◆ Exercise aim ◆
Work out how many lines of the listing below include the string "title", and give that number alone.

● ● ● ● ●

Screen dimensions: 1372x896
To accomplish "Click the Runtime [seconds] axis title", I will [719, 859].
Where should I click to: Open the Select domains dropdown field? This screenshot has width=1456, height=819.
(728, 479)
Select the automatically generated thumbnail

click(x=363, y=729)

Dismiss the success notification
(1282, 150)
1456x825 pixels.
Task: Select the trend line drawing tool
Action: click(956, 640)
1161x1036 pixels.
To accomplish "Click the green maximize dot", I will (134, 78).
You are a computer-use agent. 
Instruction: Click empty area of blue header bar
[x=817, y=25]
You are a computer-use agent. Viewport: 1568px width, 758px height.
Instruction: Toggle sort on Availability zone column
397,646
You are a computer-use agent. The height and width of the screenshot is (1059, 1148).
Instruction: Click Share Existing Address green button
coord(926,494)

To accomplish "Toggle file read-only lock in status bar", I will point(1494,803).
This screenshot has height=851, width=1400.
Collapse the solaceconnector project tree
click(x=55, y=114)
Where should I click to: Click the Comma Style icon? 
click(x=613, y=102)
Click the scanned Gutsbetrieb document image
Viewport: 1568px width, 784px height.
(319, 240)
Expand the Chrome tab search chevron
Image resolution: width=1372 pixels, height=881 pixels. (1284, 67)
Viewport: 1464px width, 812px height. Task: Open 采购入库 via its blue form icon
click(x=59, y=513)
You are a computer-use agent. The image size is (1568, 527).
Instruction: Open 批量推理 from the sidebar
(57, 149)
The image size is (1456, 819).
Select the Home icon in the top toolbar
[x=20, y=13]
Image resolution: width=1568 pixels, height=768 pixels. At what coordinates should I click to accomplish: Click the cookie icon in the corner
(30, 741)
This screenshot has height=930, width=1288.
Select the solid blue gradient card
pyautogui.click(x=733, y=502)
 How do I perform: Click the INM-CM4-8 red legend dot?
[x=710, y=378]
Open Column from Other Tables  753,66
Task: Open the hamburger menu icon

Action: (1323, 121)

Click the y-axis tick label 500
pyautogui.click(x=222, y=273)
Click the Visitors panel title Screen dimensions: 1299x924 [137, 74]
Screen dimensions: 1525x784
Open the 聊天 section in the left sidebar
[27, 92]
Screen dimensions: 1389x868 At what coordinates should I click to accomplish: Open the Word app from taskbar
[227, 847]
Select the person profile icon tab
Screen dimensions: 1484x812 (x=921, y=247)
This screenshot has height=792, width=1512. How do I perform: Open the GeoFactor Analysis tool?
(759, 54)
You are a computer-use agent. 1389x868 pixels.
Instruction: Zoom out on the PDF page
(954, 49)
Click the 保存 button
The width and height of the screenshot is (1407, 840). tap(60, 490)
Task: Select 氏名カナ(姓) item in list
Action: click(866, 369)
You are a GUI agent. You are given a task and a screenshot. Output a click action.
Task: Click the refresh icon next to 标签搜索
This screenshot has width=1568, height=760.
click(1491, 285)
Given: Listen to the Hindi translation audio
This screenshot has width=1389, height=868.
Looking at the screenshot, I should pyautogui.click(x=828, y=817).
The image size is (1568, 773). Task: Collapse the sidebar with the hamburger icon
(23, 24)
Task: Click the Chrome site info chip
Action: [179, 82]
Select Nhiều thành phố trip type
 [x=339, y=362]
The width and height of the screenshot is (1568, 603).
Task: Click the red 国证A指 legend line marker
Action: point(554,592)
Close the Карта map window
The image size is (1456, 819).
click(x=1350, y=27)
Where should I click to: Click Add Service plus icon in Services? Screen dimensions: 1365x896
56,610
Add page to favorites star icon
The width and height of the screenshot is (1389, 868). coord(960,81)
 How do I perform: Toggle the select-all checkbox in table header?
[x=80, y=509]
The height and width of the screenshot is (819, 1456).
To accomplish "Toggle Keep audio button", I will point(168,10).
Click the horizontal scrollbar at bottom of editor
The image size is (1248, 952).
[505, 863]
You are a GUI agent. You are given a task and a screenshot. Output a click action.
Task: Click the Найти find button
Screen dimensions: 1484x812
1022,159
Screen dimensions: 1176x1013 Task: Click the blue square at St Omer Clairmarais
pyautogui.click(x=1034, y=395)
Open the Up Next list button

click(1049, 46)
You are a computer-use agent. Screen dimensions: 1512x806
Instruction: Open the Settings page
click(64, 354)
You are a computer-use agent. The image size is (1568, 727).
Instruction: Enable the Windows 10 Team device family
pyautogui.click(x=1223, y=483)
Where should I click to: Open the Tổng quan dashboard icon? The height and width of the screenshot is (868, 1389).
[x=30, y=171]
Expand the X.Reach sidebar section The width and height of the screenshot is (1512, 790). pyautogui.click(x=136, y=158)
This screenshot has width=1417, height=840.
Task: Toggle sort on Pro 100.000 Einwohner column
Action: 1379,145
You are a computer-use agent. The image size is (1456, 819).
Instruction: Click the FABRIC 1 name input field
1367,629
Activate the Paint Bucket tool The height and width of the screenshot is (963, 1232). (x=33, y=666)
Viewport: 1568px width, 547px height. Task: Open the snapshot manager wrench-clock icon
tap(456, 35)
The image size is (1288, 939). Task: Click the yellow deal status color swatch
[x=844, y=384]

● ● ● ● ●

◆ Response to the task ◆
2